Dies gilt im Besonderen Maße für Leitlinien, die erst nach der zu beurteilenden medizinischen Behandlung veröffentlicht worden sind. Leitlinien ersetzen kein Sachverständigengutachten. Zwar können sie im Einzelfall den medizinischen Standard für den Zeitpunkt ihres Erlasses zutreffend beschreiben; sie können aber auch Standards ärztlicher Behandlung fortentwickeln oder ihrerseits veralten.
Bei der rechtlichen Beurteilung des ärztlichen Handelns ist zwar grundsätzlich der medizinische Standard zum Zeitpunkt der Behandlung zu Grunde zu legen. Später bekannt gewordene Umstände, neue klinische Entwicklungen und Erfahrungen, nachträgliche wissenschaftliche Erkenntnisse und Forschungsergebnisse können sich zu Gunsten des Arztes auswirken, soweit sie seine therapeutischen Maßnahmen rechtfertigen1.

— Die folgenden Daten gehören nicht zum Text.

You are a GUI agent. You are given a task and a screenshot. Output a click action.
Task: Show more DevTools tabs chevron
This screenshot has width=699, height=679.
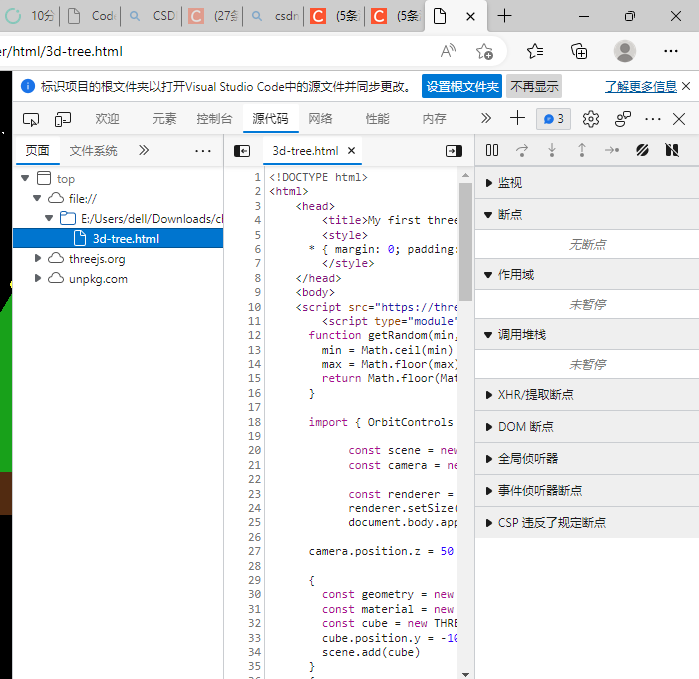(x=486, y=119)
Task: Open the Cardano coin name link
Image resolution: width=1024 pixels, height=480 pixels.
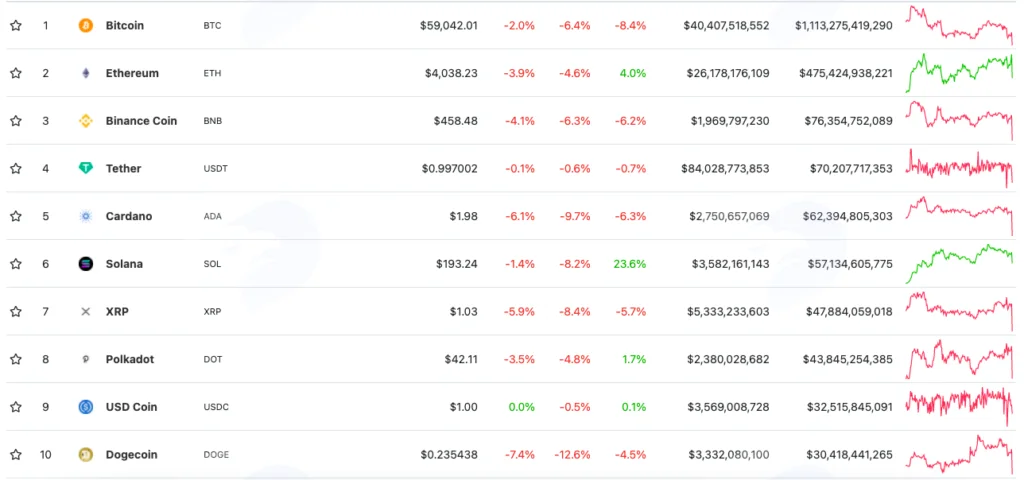Action: point(129,216)
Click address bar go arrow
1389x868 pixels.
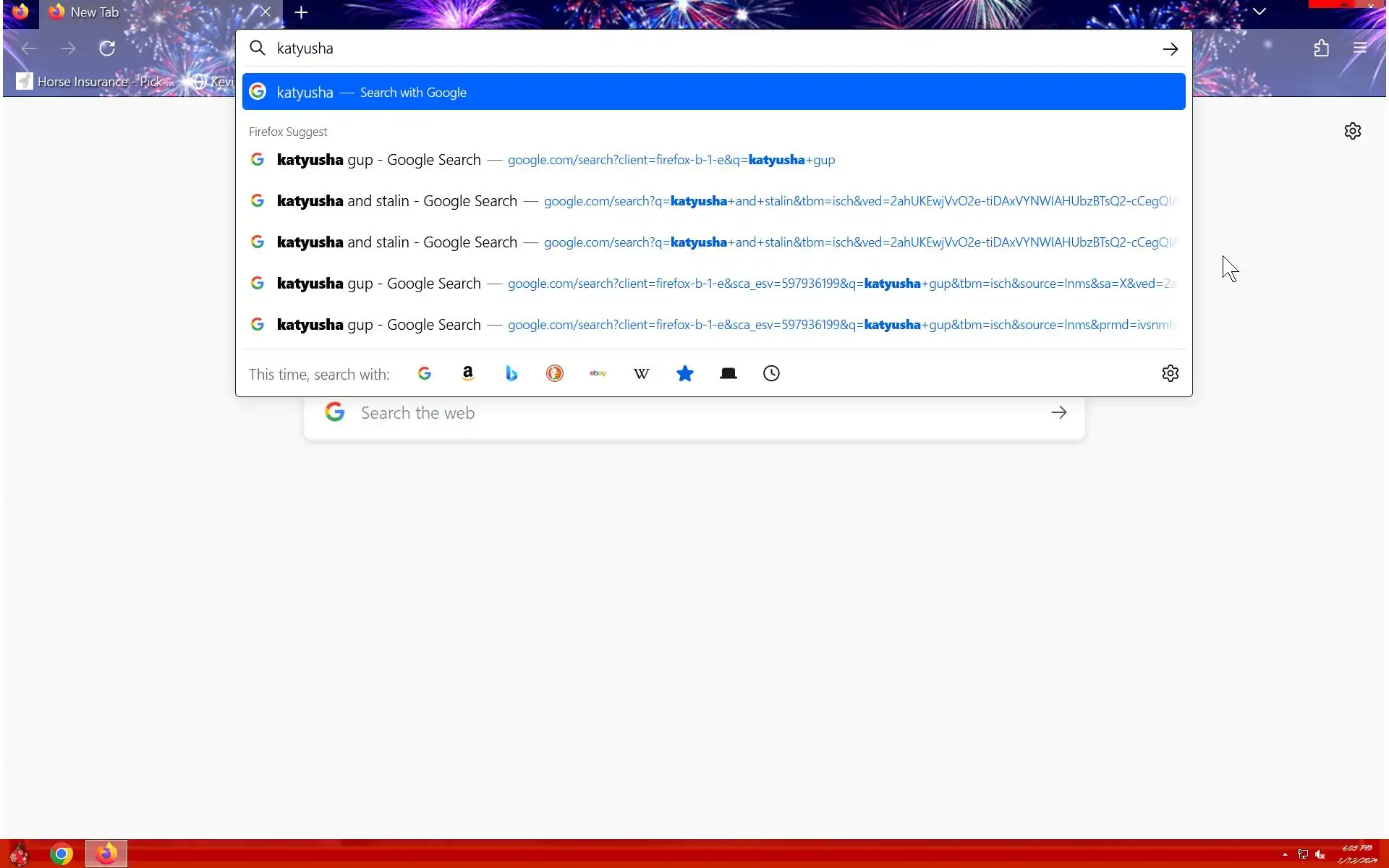click(x=1170, y=48)

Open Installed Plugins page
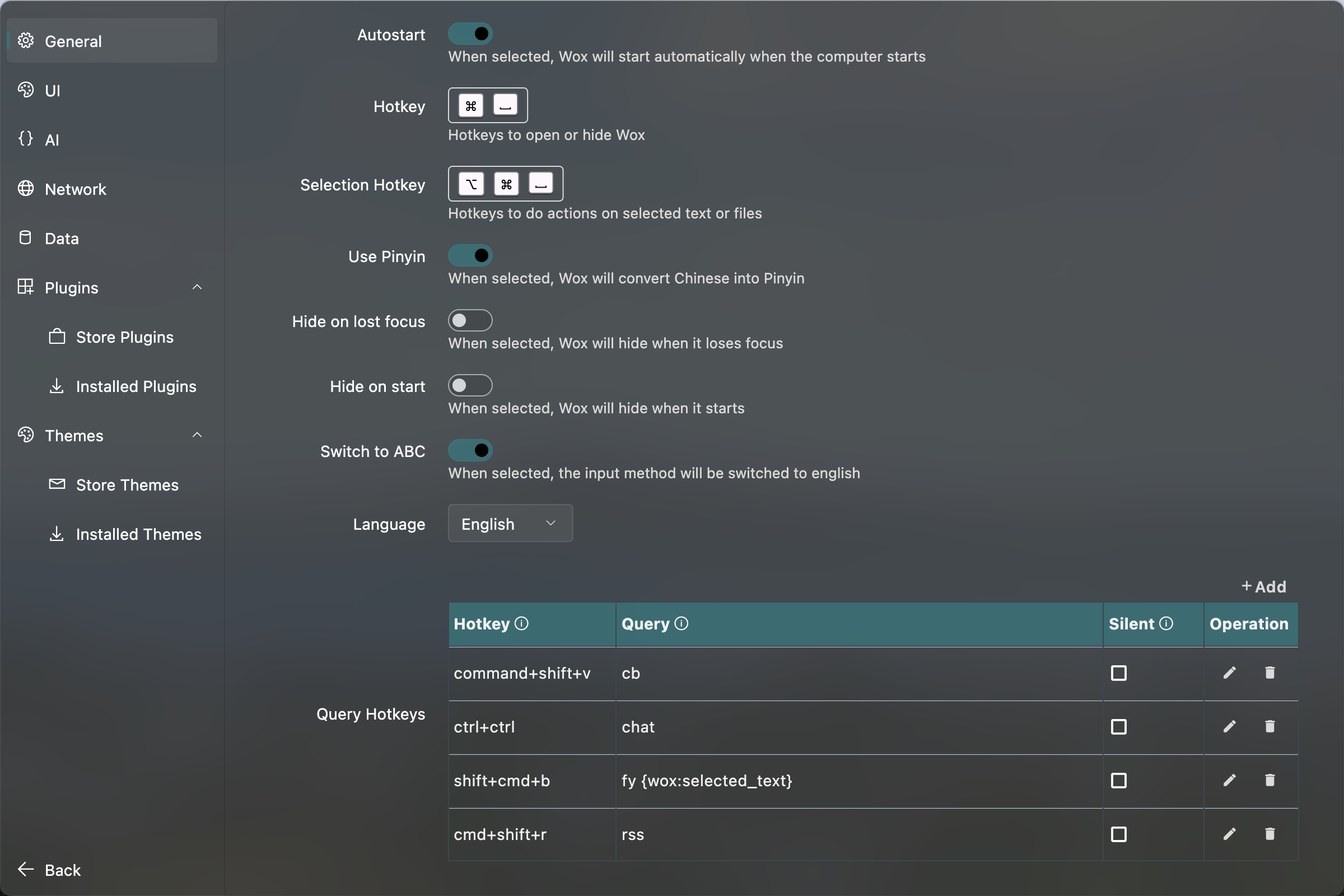[x=136, y=386]
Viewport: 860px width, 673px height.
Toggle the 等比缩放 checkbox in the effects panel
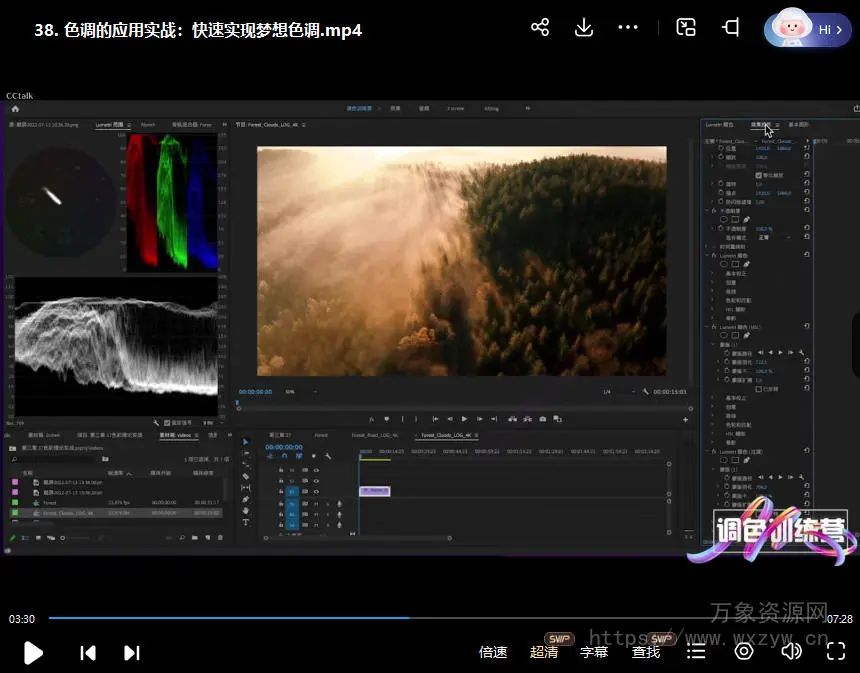[757, 175]
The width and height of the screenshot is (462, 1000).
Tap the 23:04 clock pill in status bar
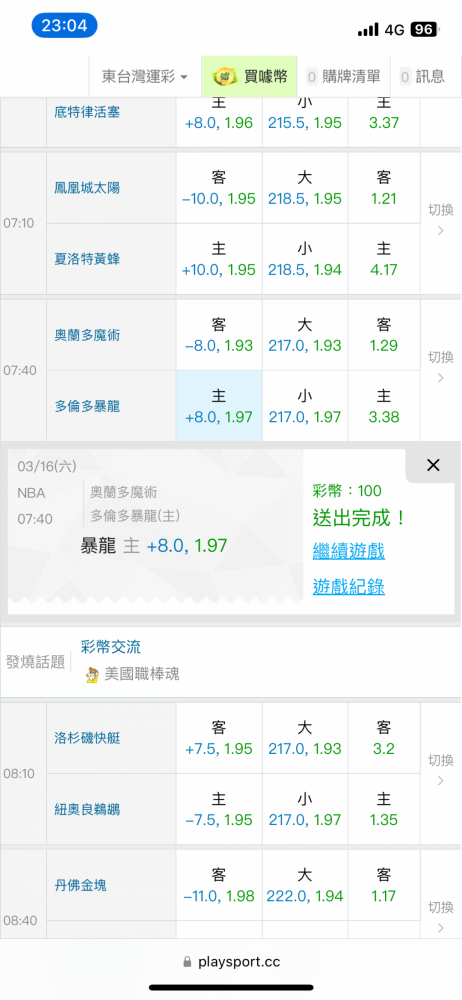[x=64, y=26]
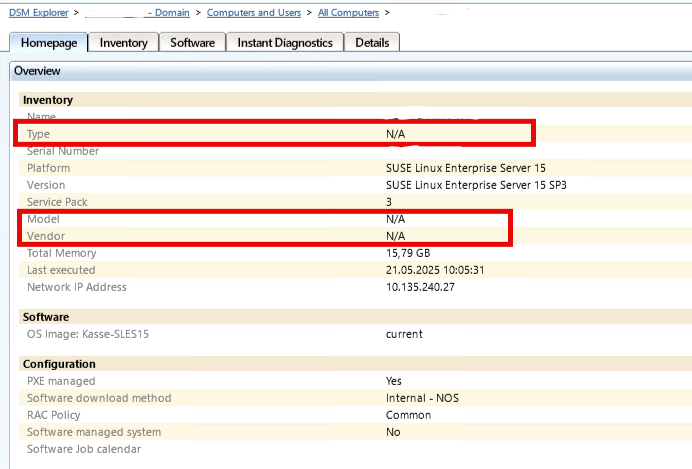Click the RAC Policy Common value

(x=408, y=415)
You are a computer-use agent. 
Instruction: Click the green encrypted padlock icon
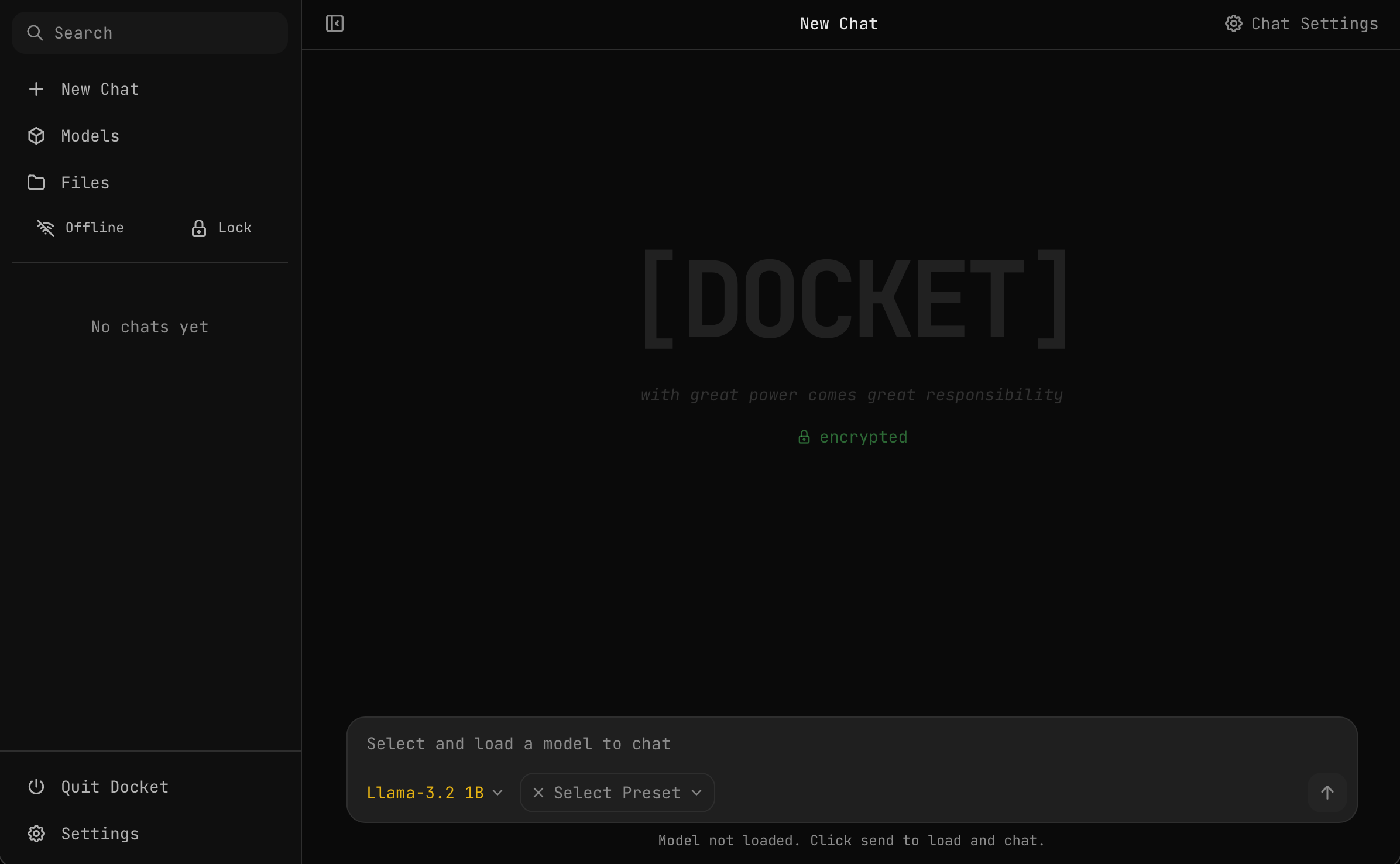804,436
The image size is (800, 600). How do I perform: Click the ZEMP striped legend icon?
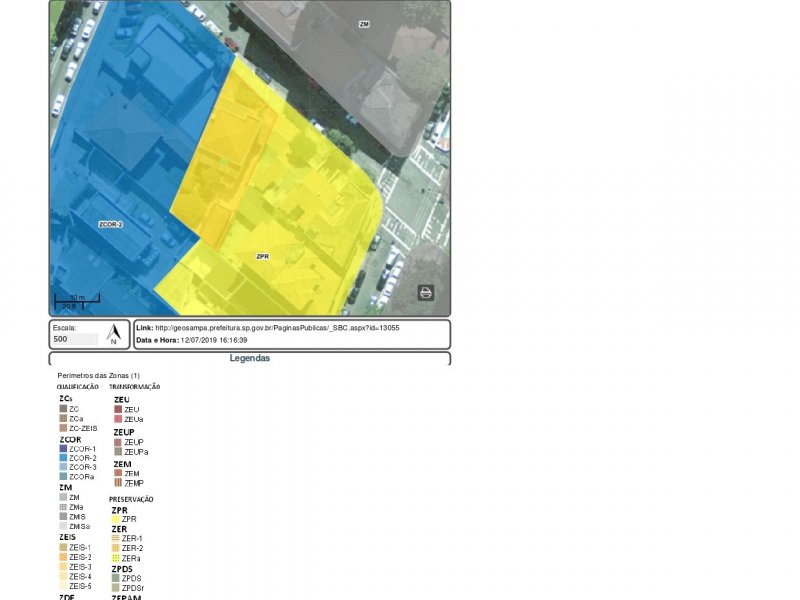click(118, 483)

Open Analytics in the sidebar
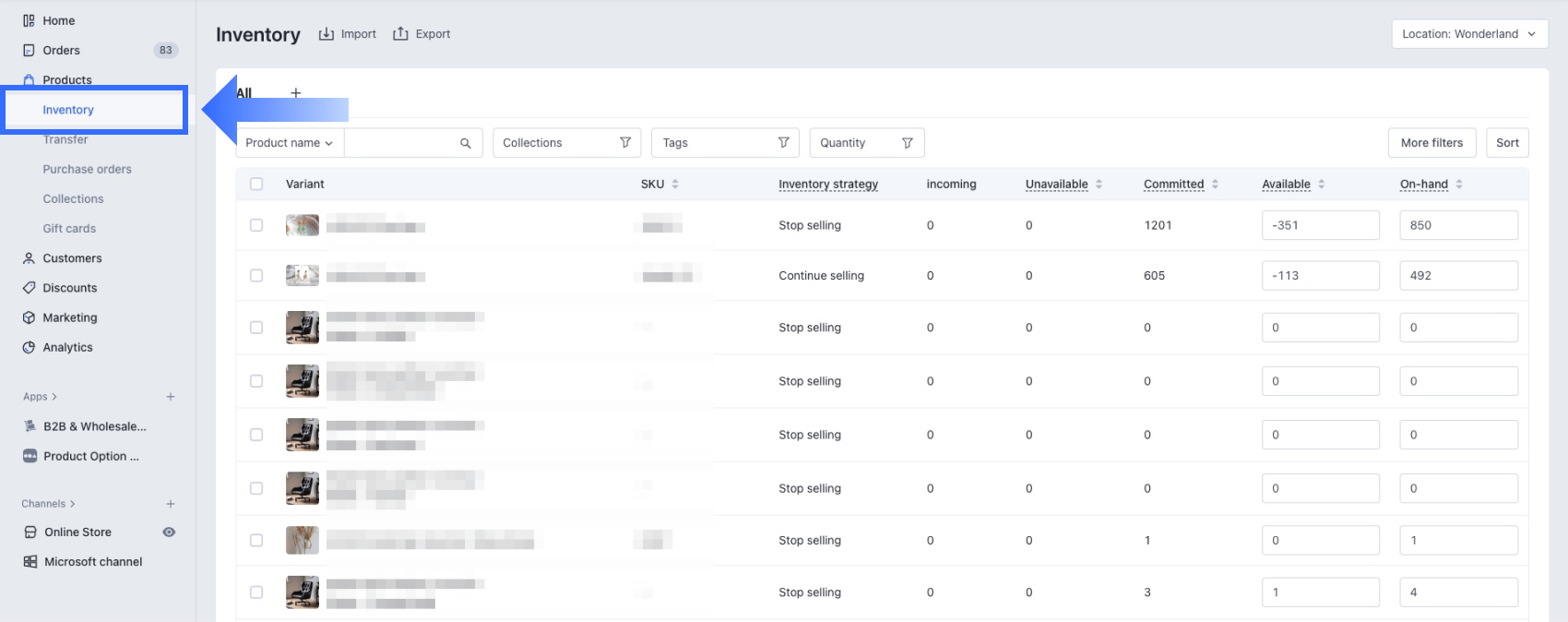tap(67, 347)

Oberlandesgericht Braunschweig, Teilurteil vom 12. Juli 2012 – 1 U 1/04
- vgl. BGH, Urteil vom 18.03.2003 – VI ZR 266/02 = VersR 2003, 858 mwNw zur dort zitierten und nicht beanstandeten Rechtsmeinung; ebenso Ulsenheimer, Arztstrafrecht in der Praxis, 4. Aufl, Rn.19a[↩]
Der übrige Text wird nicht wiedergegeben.